上記サイトの有田医師によると、セロトニン分泌には「気のおけない友人とのおしゃべり、家族団らん、子供やペットとの触れ合いも有効。」とあります。人や動物との触れ合いは心だけでなく、体にとっても大切なことです。
理由②寒暖差と自律神経の乱れ
秋は、日中と夜間の気温差が大きくなり、自律神経がその変化に対応するため、大きな負担が生まれます。「寒暖差疲労」とも呼ばれ、疲労感や食欲不振、めまいなどの症状を引き起こすこともあります。
自律神経は体温や内臓などの体の器官をコントロールしており、気温の変化に応じて体温を一定に保つために働きます。体温を調整するために、筋肉を動かしたり、血管を収縮させたり、汗をかいたりするなど、自律神経は1日の中で何度も働きが切り替わります。寒暖差が大きいと、これらの働きが過剰になり、自律神経が乱れて疲労を誘発します
自律神経の乱れが続くと、ドーパミンの分泌が減少し、気分が落ち込んだり、集中力が低下したりします。反対に、ドーパミンが分泌されるとやる気や集中力が高まる一方、過剰に分泌されると不安が高まることも知られています。適切なバランスをとることが大切です。
対策方法
①寒暖差対策
重ね着したり気温に応じた適切な服装にする、体を温める、などがあります。
特に子どもや、高齢者は寒暖差がうまく調節出来ない場合が多いです。周りの人が気にかけてあげると良いです。
②ウォーキングやストレッチで体を動かす
適度な身体活動は、自律神経のバランスを整え、ドーパミンの適切な分泌を促します。
ドーパミンは、やる気や集中力を高める神経伝達物質です。ウォーキングや軽いストレッチのほか、芸術鑑賞も同様にドーパミンの適切な分泌を促し、気分改善につながります。
③ドーパミン生成をサポートする食事
ドーパミンの生成にはアミノ酸の一種である「チロシン」とビタミンB6が必要です。
- チロシン: チーズ、バナナ、納豆、豆腐、ナッツ類
- ビタミンB6: バナナ、赤パプリカ、ブロッコリー、鶏ささみなど
上記食材を積極的に摂りましょう。
継続が大切
日光浴、食生活、適度な運動を取り入れることで、秋の不調を防ぐことができます。そして、何よりも継続することが大切です。
新しいことを習慣にするためには、21日(3週間)かかると言われます。長いな…と感じるのは私だけではないと思います。期間はあくまでも目安ですが、約1ヶ月で身につけていけると良いと思います。私の考えとしては、”続けられる習慣にする”ことが目標です。
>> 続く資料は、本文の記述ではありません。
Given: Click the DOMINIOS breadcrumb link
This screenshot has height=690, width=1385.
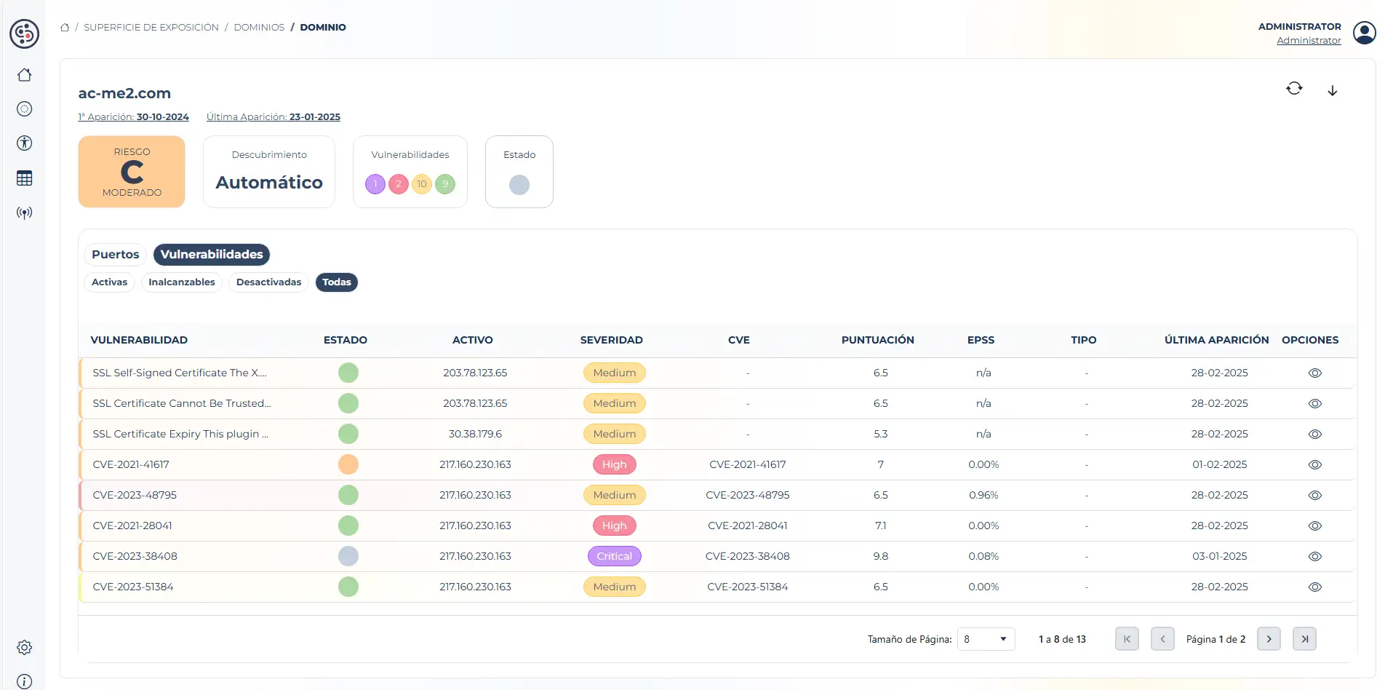Looking at the screenshot, I should tap(259, 27).
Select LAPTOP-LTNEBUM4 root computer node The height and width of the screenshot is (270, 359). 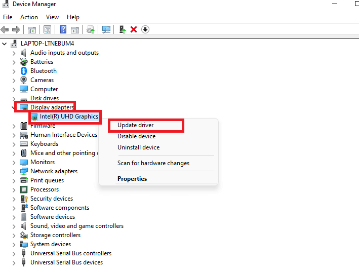click(48, 44)
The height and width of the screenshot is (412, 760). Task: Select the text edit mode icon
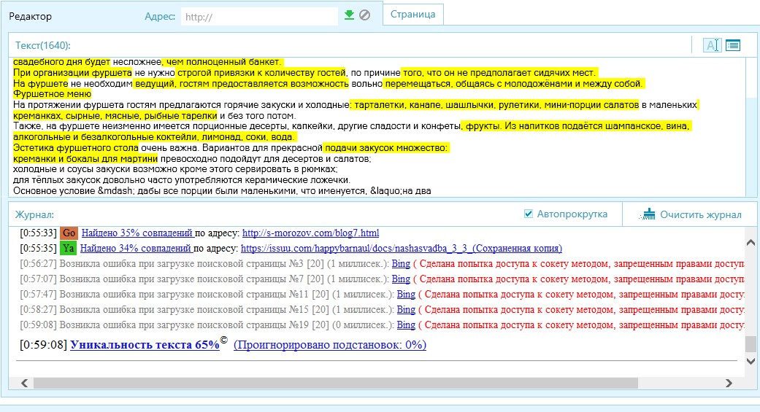click(x=712, y=45)
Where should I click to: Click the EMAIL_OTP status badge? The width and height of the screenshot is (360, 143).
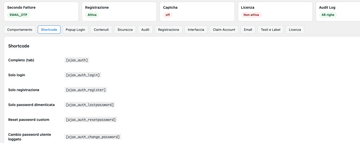18,15
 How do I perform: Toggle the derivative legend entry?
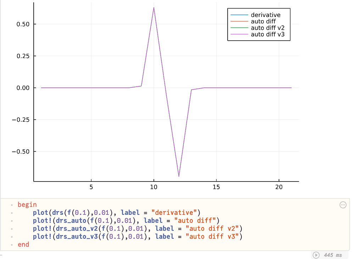(x=266, y=15)
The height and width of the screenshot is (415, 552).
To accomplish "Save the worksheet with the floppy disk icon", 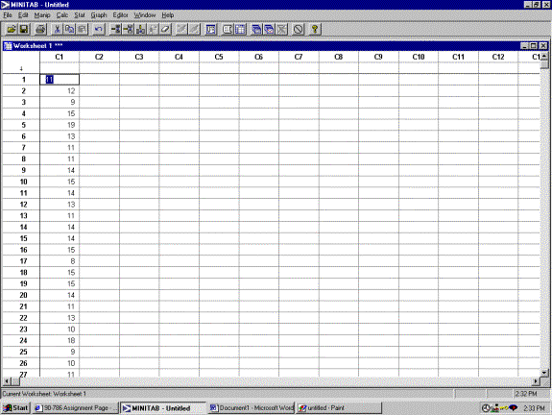I will pos(24,29).
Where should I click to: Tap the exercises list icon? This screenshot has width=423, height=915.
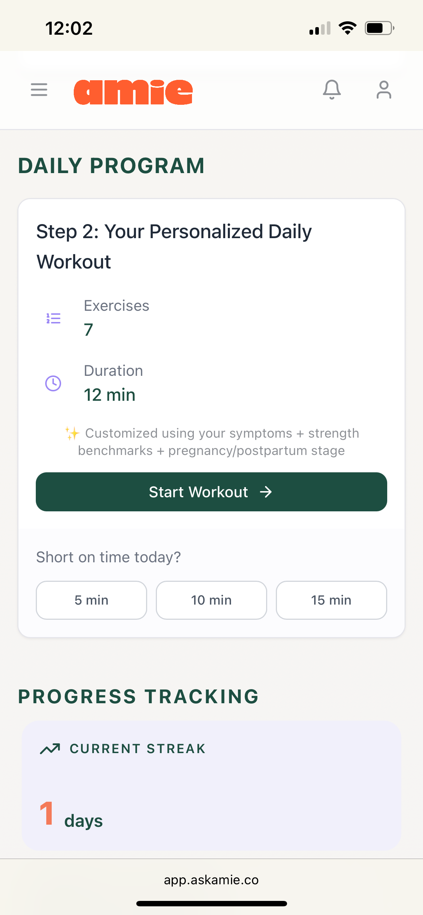54,318

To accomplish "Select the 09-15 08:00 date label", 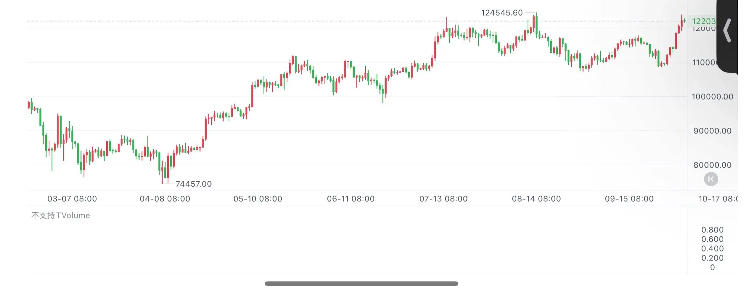I will pos(629,199).
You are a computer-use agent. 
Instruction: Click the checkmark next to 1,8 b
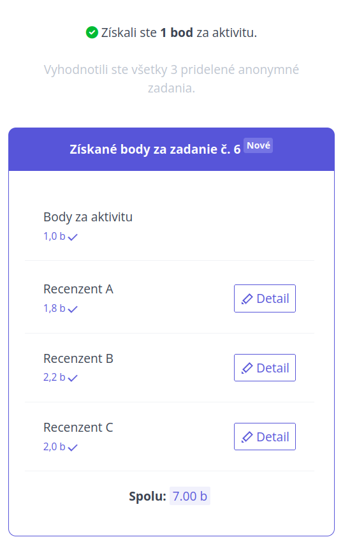tap(73, 309)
例えば、「毎朝30分散歩する」ことを習慣化させたい場合、
例)
1週目「30分早いアラームにして起きる」
2週目「30分早く起きて、5分外に出る」
3週目「30分早く起きて、10分散歩」
4週目「30分早くおきて、30分散歩」
こんな形で、週ごとに出来たら、次へ進み、徐々に習慣に近づけていきます。朝起きるのが苦手な人、朝から動けない人はもっと細分化して、「朝5分前に起きる」「朝起きて着替える」など、できることから始めると良いです。
皆さん「習慣にしよう!」と思うと、最初から毎日その習慣を始めようとされます。最初は良いものの、やはり続かない、断念してしまうというのが多くのパターンです。
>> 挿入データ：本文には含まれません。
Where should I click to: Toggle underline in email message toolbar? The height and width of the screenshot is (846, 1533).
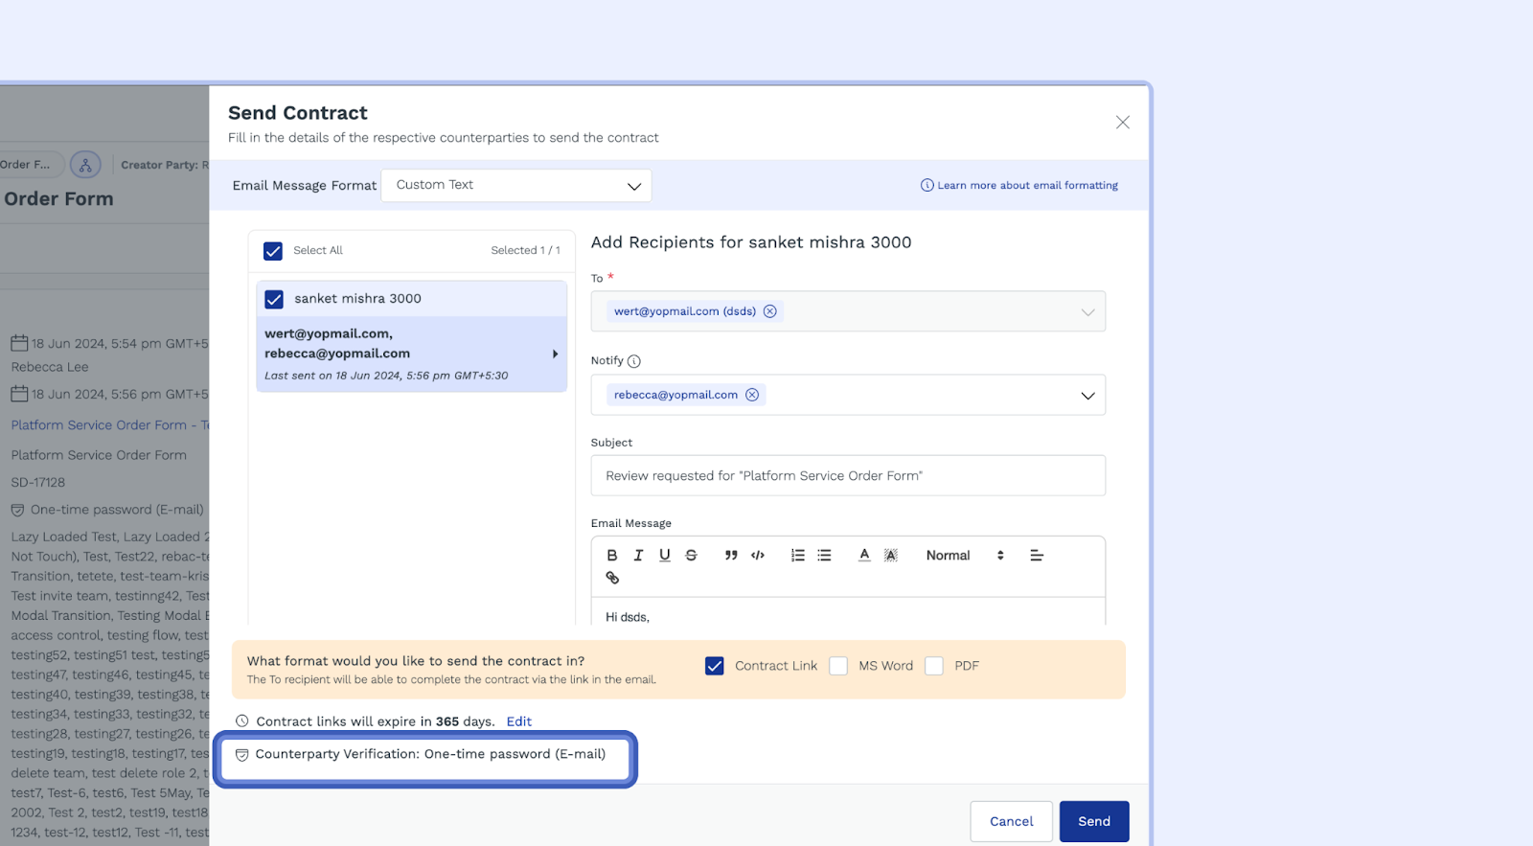(665, 556)
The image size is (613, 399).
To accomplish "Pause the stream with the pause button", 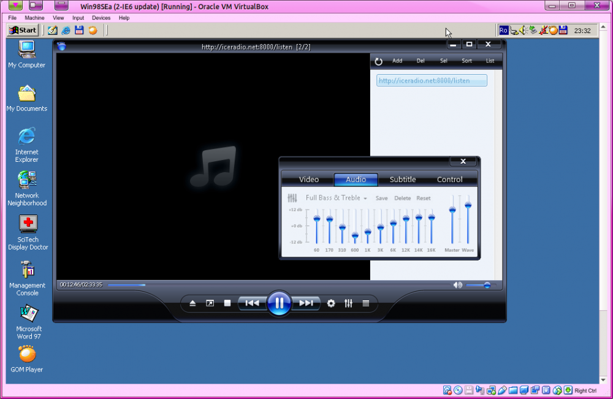I will click(x=279, y=303).
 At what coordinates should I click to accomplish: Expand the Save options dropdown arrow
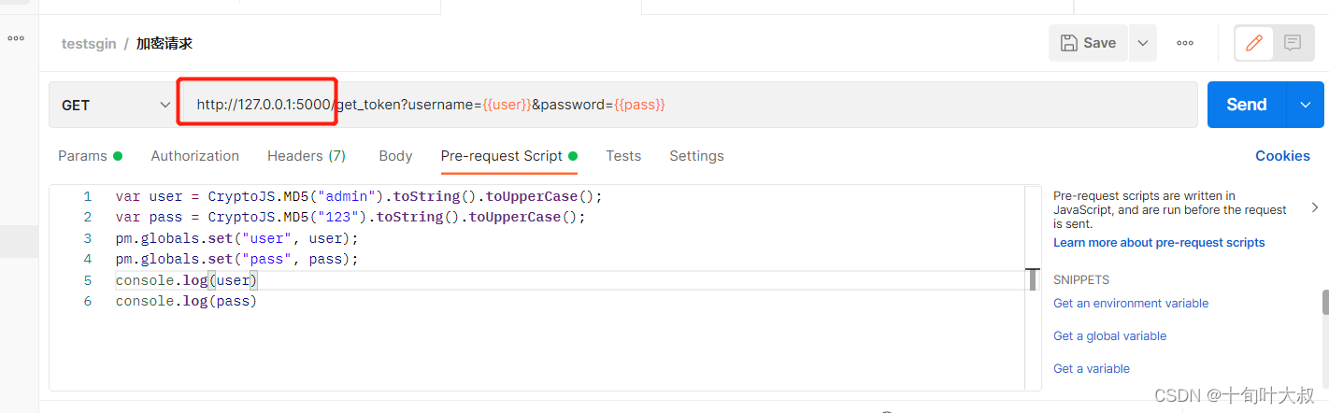point(1142,43)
習慣にしたいのであれば、まずは自分の生活リズムの中で出来ることから続けましょう。
秋の楽しみを通して心と体を整える
「スポーツの秋」「読書の秋」「食欲の秋」「芸術の秋」「行楽の秋」など、秋にはさまざまな活動が楽しめます。それらを通して、心と体にも栄養補給していけると良いです。
季節の変化を楽しみながら、冬に備えて、心と体のケアを行いましょう。